Y aquí viene el problema. La palabra de Borges en esta escena es insustituible: “Dahlmann se acomodó junto a la ventana. La oscuridad fue quedándose con el campo, pero su olor y sus rumores aún le llegaban entre los barrotes de hierro. El patrón le trajo sardinas y después carne asada; Dahlmann las empujó con unos vasos de vino tinto. Ocioso, paladeaba el áspero sabor y dejaba errar la mirada por el local, ya un poco soñolienta. La lámpara de kerosén pendía de uno de los tirantes; los parroquianos de la otra mesa eran tres: dos parecían peones de chacra; otro, de rasgos achinados y torpes, bebía con el chambergo puesto. Dahlmann, de pronto, sintió un leve roce en la cara. Junto al vaso ordinario de vidrio turbio, sobre una de las rayas del mantel, había una bolita de miga. Eso era todo, pero alguien se la había tirado”. La reacción de este hombre que amaba literariamente el campo pero que era de la ciudad con todas las mediatizaciones que arrastran las urbes, con sus flaquezas modificadas por el orden industrializado y recto de sus calles y de sus cielos opacos de humo y de sus relaciones apuradas y fugaces, que estaba enfermo, que solo quería llegar a su demorado lugar de reposo, es la literatura: “Dahlmann, perplejo, decidió que nada había ocurrido y abrió el volumen de Las mil y una noches, como para tapar la realidad. Otra bolita lo alcanzó a los pocos minutos, y esta vez los peones se rieron”.
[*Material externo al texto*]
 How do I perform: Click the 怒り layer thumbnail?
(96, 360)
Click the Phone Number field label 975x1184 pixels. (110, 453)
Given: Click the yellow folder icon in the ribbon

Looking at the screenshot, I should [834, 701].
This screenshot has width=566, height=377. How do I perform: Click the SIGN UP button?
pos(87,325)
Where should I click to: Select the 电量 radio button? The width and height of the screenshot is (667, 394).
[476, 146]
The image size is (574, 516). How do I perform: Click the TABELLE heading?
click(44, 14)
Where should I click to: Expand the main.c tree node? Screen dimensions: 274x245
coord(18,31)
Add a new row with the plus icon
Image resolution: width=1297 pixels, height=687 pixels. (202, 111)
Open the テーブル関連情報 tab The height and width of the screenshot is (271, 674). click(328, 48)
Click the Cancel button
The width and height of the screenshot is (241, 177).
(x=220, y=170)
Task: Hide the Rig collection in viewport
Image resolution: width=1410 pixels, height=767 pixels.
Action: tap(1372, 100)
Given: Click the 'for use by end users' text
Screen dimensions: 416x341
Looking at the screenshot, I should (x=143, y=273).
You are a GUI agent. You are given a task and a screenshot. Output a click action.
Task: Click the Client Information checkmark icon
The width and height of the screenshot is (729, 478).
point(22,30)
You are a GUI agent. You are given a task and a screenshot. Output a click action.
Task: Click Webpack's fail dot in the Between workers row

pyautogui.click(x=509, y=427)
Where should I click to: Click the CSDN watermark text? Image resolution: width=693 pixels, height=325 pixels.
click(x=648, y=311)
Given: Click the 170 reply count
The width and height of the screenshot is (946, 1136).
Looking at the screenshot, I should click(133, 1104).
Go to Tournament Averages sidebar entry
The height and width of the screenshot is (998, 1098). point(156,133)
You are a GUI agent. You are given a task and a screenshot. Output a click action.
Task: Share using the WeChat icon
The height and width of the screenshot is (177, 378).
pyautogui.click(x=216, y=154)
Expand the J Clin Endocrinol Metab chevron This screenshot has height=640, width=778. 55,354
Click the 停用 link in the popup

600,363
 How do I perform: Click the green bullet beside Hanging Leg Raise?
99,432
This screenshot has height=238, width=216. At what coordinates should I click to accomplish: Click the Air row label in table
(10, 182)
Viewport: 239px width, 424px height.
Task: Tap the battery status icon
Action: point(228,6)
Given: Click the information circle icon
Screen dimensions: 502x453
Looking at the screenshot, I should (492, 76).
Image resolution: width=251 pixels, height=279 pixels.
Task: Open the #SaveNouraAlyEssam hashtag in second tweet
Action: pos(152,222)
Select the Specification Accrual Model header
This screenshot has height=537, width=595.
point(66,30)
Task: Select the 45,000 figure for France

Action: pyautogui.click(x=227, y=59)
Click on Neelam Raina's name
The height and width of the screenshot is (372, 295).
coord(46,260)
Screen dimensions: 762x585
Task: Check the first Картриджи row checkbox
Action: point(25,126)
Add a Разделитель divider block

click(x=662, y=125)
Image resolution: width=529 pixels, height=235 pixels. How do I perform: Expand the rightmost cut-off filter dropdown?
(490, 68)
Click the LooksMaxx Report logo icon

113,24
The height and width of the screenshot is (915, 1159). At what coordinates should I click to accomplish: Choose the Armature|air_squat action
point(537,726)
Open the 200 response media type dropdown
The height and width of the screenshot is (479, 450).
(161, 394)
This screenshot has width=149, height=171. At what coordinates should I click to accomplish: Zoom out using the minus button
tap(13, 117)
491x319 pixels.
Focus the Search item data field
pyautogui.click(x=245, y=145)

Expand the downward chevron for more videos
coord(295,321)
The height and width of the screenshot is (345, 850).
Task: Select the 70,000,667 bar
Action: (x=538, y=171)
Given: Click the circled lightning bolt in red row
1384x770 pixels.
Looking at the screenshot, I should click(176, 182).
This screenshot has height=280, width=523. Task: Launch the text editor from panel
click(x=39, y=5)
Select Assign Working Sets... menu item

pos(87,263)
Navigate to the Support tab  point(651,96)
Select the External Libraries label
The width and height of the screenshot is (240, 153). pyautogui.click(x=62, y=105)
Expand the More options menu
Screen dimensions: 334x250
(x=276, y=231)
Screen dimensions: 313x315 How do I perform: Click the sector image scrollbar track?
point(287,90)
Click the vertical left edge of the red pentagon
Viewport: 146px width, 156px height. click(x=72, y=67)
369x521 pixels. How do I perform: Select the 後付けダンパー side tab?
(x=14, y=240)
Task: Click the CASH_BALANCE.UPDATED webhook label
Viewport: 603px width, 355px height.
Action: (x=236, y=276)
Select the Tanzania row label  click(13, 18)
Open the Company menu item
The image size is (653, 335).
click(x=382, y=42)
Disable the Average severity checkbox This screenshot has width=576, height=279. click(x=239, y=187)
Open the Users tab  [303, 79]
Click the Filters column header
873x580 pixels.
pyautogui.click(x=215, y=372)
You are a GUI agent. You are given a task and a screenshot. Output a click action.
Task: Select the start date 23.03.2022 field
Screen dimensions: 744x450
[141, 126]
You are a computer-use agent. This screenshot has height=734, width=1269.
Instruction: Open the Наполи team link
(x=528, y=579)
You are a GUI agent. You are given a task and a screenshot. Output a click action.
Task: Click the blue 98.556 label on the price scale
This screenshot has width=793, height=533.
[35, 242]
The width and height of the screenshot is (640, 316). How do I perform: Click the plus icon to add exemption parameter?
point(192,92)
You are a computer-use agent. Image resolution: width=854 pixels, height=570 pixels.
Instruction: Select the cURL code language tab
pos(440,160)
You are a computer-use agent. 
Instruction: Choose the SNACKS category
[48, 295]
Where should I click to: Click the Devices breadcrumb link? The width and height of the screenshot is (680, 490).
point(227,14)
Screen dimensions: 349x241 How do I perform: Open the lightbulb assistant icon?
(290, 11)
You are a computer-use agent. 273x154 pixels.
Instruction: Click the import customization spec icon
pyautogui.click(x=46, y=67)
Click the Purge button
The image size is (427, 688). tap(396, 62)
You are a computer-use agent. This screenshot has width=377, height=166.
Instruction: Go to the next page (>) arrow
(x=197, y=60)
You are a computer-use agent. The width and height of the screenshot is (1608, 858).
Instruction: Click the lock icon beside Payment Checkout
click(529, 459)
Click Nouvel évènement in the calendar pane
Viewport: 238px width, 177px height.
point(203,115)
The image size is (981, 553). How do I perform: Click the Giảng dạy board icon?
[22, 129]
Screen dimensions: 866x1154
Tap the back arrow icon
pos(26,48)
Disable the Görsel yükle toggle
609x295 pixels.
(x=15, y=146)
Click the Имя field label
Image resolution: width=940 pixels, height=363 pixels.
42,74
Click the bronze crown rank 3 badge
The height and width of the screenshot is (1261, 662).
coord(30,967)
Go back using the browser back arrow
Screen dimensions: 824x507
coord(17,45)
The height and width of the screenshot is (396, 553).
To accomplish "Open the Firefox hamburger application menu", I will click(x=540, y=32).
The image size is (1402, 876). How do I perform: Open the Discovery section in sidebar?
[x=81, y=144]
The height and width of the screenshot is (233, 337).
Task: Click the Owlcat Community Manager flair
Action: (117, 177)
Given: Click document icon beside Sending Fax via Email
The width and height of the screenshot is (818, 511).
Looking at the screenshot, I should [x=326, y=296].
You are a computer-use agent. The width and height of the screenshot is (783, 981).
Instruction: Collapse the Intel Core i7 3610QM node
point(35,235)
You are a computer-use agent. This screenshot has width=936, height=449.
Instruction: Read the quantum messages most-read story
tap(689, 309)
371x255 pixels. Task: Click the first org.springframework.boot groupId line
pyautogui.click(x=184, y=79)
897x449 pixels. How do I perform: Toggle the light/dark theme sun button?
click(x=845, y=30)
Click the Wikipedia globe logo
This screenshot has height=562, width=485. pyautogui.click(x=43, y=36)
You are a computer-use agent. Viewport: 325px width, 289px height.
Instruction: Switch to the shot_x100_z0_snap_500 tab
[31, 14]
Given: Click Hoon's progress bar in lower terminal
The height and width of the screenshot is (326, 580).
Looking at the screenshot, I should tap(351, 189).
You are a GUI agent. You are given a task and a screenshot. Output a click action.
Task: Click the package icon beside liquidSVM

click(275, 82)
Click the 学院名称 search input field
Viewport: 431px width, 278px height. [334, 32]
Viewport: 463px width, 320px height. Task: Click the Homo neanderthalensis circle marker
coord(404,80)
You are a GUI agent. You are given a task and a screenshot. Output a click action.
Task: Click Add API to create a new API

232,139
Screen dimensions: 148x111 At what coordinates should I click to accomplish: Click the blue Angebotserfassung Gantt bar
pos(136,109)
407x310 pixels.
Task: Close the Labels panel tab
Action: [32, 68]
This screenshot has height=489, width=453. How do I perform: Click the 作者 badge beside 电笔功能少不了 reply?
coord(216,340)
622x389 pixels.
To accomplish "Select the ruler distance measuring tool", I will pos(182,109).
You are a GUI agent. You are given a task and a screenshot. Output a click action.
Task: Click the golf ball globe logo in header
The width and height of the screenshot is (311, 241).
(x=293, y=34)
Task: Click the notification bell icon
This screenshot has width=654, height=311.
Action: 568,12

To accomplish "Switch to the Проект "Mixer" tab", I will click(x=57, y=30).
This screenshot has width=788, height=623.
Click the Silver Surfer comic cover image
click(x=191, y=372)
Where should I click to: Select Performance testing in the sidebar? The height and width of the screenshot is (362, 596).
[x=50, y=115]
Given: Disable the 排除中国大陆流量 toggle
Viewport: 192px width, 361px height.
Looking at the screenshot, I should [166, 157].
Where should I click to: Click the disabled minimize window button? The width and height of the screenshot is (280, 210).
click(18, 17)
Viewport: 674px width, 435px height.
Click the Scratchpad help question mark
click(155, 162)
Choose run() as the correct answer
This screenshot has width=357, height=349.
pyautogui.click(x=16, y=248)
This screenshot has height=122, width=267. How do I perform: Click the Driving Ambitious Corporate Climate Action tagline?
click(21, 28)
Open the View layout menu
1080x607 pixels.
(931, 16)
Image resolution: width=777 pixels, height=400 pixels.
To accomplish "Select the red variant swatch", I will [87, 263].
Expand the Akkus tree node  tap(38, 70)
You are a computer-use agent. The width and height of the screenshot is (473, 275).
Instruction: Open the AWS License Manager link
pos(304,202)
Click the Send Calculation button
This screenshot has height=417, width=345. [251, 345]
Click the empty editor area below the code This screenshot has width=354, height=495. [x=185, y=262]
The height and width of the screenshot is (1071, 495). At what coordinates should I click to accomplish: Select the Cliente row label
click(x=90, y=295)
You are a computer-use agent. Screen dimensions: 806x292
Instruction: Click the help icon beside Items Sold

Aclaro: el tema de este cuento es el destino; no el coraje, no la inexplicable gratuidad de cierta épica propia de las tabernas de cualquier parte del mundo, no el compromiso social del escritor, sino simplemente el destino; la indescifrable cadena de acontecimientos que juegan con vidas y esperanzas. Pero al pasar, el apunte de la huida liberadora por medio del arte, de la literatura, queda de pie: el libro sirve para no ver; leer es un punto de fuga, un modo de no estar donde las cosas están a la vista y molestan. Leer es ir a una parte de uno que la maldad del mundo no alcanza; donde el centro y los contornos son la misma cosa. Leer es la libertad de no estar, de irse cuando ya nada se soporta.